After two decades of acquisitions, First Virginia itself became the subject of takeover rumors. In 1990, company president Paul Geithner, Jr. conceded that "we've been mentioned by everyone and his mother as a possible takeover target," but emphasized that "the way to remain independent is to be a superior earner." Since the "super-regionals" were unable to acquire First Virginia outright, they brought intense competition to bear: in the last decade of the twentieth century, NationsBank and First Union, two of America's ten largest banks, began to encroach on First Virginia's stronghold.

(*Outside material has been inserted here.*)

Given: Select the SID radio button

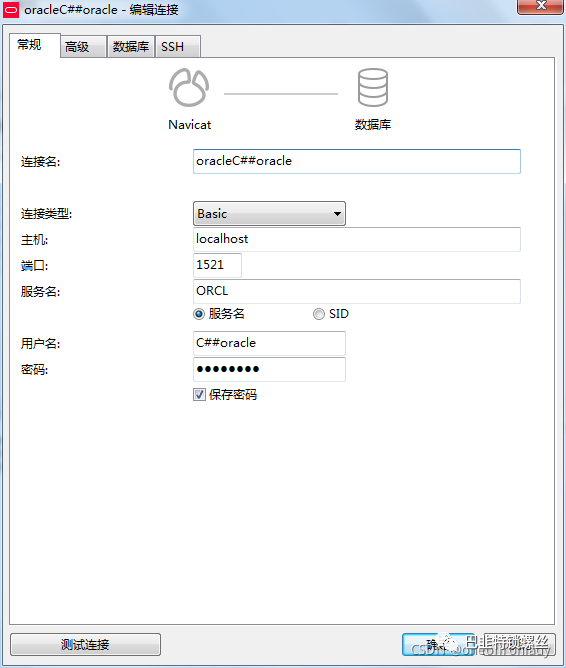Looking at the screenshot, I should [x=319, y=314].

First Virginia countered by continuing to emphasize superior customer service, expense control, and offered new products (including annuities, a discount brokerage, and an assest allocation account using mutual funds). The firm began to be called a "Super Community Bank," referring to its blending of both the ideals and names of super-regionals and small community institutions. First Virginia maintained this corporate culture through a very decentralized management structure: each of the holding company's member banks and subsidiaries had its own board of directors, chief executive officer, and loan authority up to the legal limit of the bank. This organizational strategy kept each of the holding company's 20 banks in touch with local needs and helped lower the number of nonperforming loans. Moreover, the federation of the banks maximized economies of scale, with centralized, on-line computer processing and other more efficient administrative functions. In 1993, First Virginia's 56 percent efficiency ratio (a comparison of non-interest overhead to net operating revenue) was significantly better than the industry average of over 60 percent.

While First Virginia professed no grand growth aspirations, it did expect to acquire more banks in central and southern Maryland and east Tennessee before the end of the twentieth century. Criteria for acquisition included clean loan portfolios and a compatible corporate culture. In 1993, First Virginia recorded its 17th consecutive year of dividend increases, and its capital ratio (a key banking indicator) ranked first in the top five percent of the United States' largest banking companies. Moreover, as rising interest rates, intensifying competition from several angles, and regulatory challenges converged in the last decade of the twentieth century, the institution's top executives hinted in 1993's annual report that they may be inclined to take some risks in the years to come but will continue to adhere to its primary goal of operating a safe and sound banking institution while providing a good return to shareholders.

Principal Subsidiaries: First Virginia Bank--Central Maryland; First Virginia Bank--Maryland; First Virginia Bank--Central; First Virginia Bank--Colonial; First Virginia Bank--Commonwealth; First Virginia Bank--South Hill; First Virginia Bank of Tidewater; First Virginia Bank--Shenandoah Valley; First Virginia Bank--Clinch Valley; First Virginia Bank--Franklin County; First Virginia Bank--Highlands; First Virginia Bank--Piedmont; First Virginia Bank--Southside; First Virginia Bank--Southwest; Bank of Madisonville; First Virginia Bank--Mountain Empire; Tri-City Bank and Trust Co.; First Virginia Mortgage Co.; First General Mortgage Co.; First Virginia Life Insurance Co.; First Virginia Insurance Services Inc.; First Virginia Services, Inc.; Northern Operations Center, Inc.; Eastern Operations Center, Inc.; Southwest Operations Center, Inc.; Tennessee Operations Center Inc.; Springdale Advertising Agency, Inc; United Southern; First Knoxville Bank; Farmers Bank of Maryland; Atlantic Bank and Caroline County Bank.







Further Reading:


Feinberg, Mark, "Whose Heads Are on the Bank Takeover Block?," Bankers Monthly, March 1990, pp. 19--24.
First Virginia Banks, Inc., A World of Difference, Falls Church, Virginia: First Virginia Banks, Inc., 1994.
Rice, Harvey, "Tried and True First Virginia," Bank Management, September 1993, pp. 31--37.
Stillinger, Richard I., "Riches Among the Ruins," Bankers Monthly, October 1990, pp. 74--79.